Stability, antigenicity, and aggregation of Moraxella bovis cytolysin after purification and storage.

Abstract

To compare stability, antigenicity, and aggregation characteristics of Moraxella bovis cytolysins among isolates from geographically diverse areas. 8 isolates of M. bovis. Filter-sterilized broth culture supernatants of M. bovis were concentrated, diafiltered, and chromatographed. The endotoxin and cytolysin activities in samples were measured. Chromatographed cytolysins of M. bovis were examined by immunoblotting. Hemolytic and leukotoxic activities were measured from samples collected at each step of purification and before and after storage. Hemolysis was measured directly by use of washed bovine erythrocyte targets.
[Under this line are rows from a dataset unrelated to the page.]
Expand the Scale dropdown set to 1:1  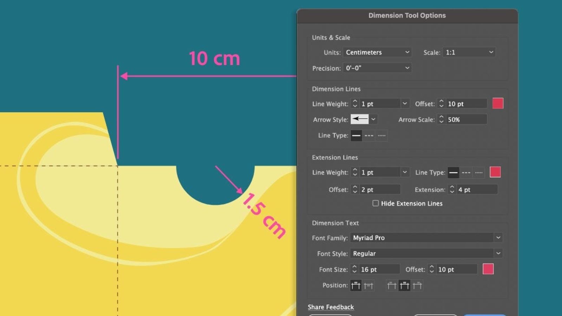click(469, 52)
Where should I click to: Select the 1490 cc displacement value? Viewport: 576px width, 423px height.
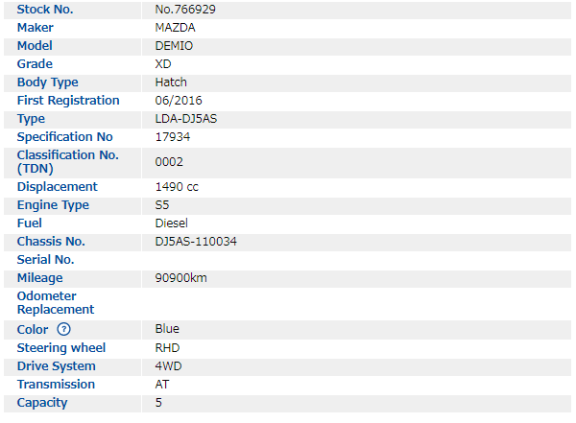pyautogui.click(x=177, y=187)
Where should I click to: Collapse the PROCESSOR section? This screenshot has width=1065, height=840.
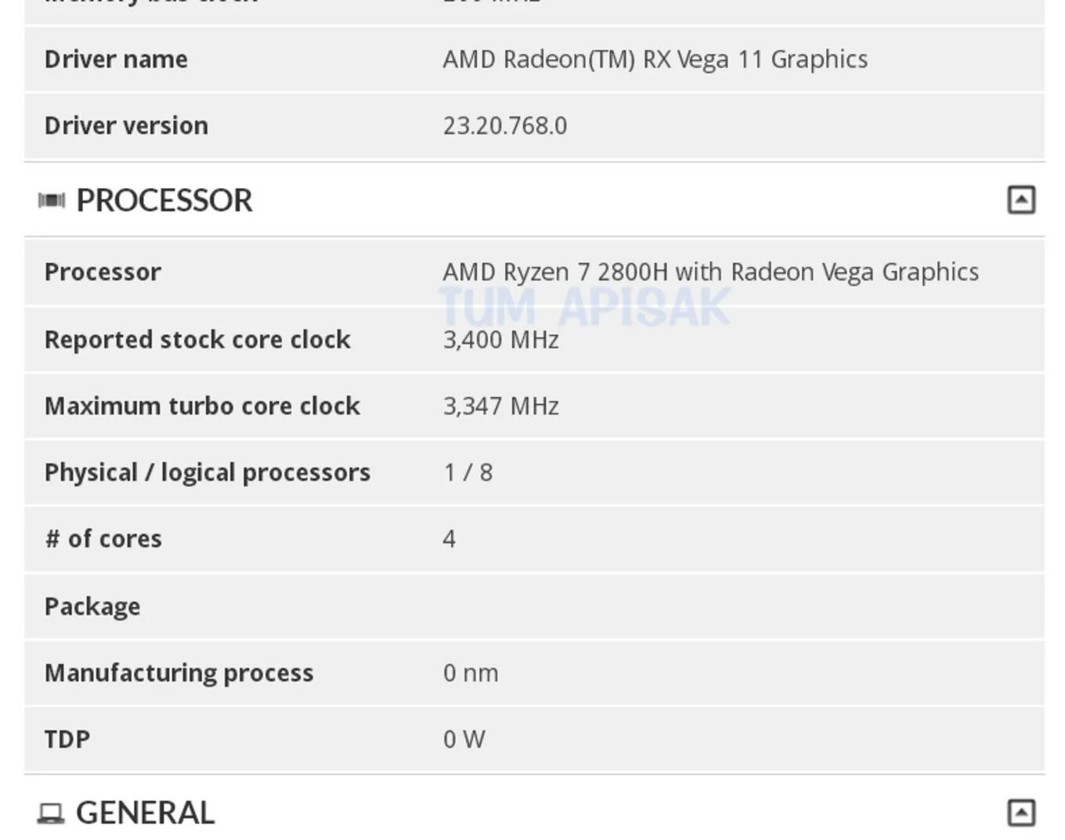[x=1020, y=200]
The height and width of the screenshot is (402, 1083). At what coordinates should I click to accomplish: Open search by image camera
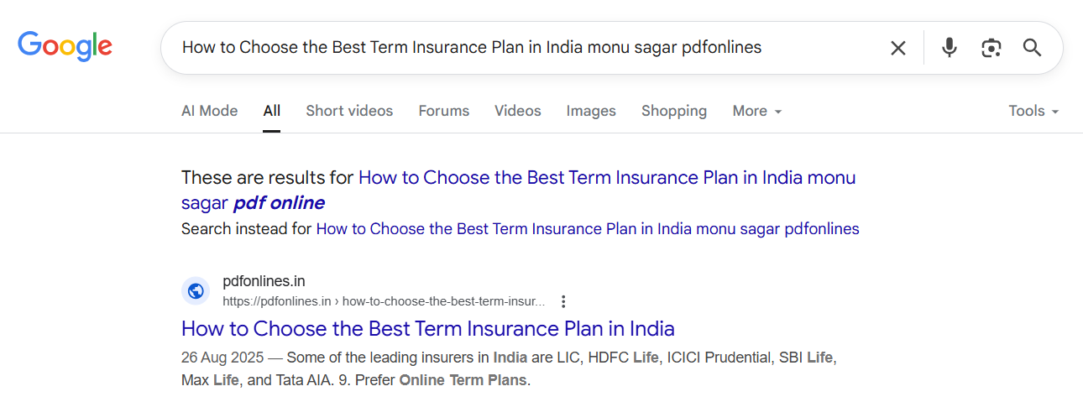click(991, 48)
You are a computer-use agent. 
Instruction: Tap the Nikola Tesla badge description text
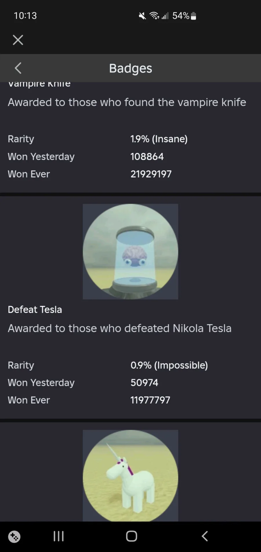(119, 328)
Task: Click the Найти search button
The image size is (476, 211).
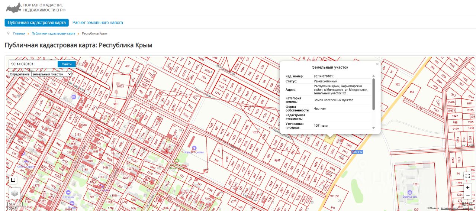Action: tap(67, 64)
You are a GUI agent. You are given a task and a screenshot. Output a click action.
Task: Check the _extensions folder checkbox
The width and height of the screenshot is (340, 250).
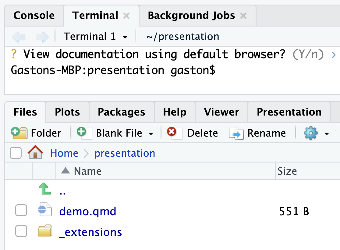tap(21, 231)
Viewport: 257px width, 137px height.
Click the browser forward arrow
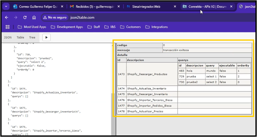click(16, 17)
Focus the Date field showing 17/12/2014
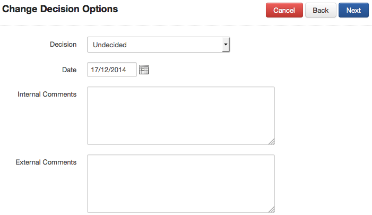The width and height of the screenshot is (372, 215). click(x=112, y=70)
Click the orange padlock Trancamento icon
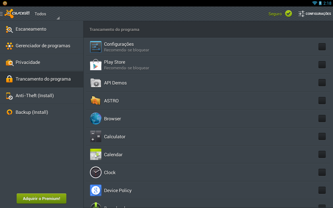Screen dimensions: 333x208 tap(9, 79)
Leukotoxicity was measured by use of a 51Cr release assay. Cytolysin was retained by a filter with 100-kd nominal molecular weight limit. Hemolytic activity, leukotoxic activity, and endotoxin were eluted together in void volume of a gel-filtration column (molecular mass exclusion limit = 4 X 10(7) d). Gel-column chromatographed diafiltered retentate had the greatest specific cytolytic activity and the highest endotoxin-to-protein ratio. Frozen diafiltered retentate(-80 degrees C, 4 months) was cytolytic after thawing. Immunoblots of gel-column chromatographed cytolysin contained 4 proteins with molecular masses between 90 and 68 kd. Fractions with high lytic activities also had additional protein bands with molecular masses of 98 and 63 kd. Immunoblots of gel-column chromatographed diafiltered retentate revealed proteins with molecular masses between 90 and 68 kd. Diafiltered M. bovis cytolysin is aggregated with endotoxin. Antigenicity and cytolytic activities in diafiltered retentate are conserved among M. bovis isolates. Diafiltration could be useful for bulk semipurification of M. bovis cytolysin. Cytolysin-enriched vaccines of M. bovis could be contaminated by endotoxin.